Mile high and rising
Mile High Jazz Band
Band leader and pianist David Bugli stands up from his keyboard to face the audience, crack a few jokes and introduce the Mile High Jazz Band. The 17-member group jumps into a few rounds of a jazz standard, be it “Basically Blues” or “Take the A-Train.” Other times, they play an original tune. Since Mile High has been together and practicing at least two Tuesdays a month for nine years, the music comes off smooth and groovin'. Then the masters break in.
Trumpeter Reverend Gil Linsley—this preacher knows how to swing—puffs out his cheeks Gillespie-style and wails for a solid five minutes before sitting down to wild applause. The Reverend plays old-school jazz, hitting every note and climbing higher and higher. With the rest of the band at a low lull, though still wailing, Linsley’s momentum builds and breaks. The band rejoins full blast.

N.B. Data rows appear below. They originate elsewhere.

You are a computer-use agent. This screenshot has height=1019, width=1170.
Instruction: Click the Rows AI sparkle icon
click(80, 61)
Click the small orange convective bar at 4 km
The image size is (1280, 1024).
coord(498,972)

Why jazz? Bugli missed it. So he called up a bunch of guys, and a bunch of guys called a bunch of guys. They practiced in Linsley’s church, moving chairs and dragging in their own drum set. “It was a lot of phone calls to get them together,” says Bugli, “and a lot of e-mails to keep ’em together.”
They all put in their time, though maybe not always at the same time. “It’s like herding cats,” says Bugli about getting the band together to practice or play at Comma Coffee, their regular gig, or at one of the other concerts Mile High plays throughout the year in the area. The band doesn’t take its name from the Mile High Club. (Sorry, folks.) The name comes instead from a band Bugli played with several years ago in the Tahoe area because “it was a mile up there,” says Bugli.
Many of those in the audience have been with Mile High from the beginning and have certain expectations: a few tunes for dancing, a few lively songs for foot tappin', and a few technically challenging ones to show off the band’s skills. And of course, plenty of sarcasm and bad jokes between the music.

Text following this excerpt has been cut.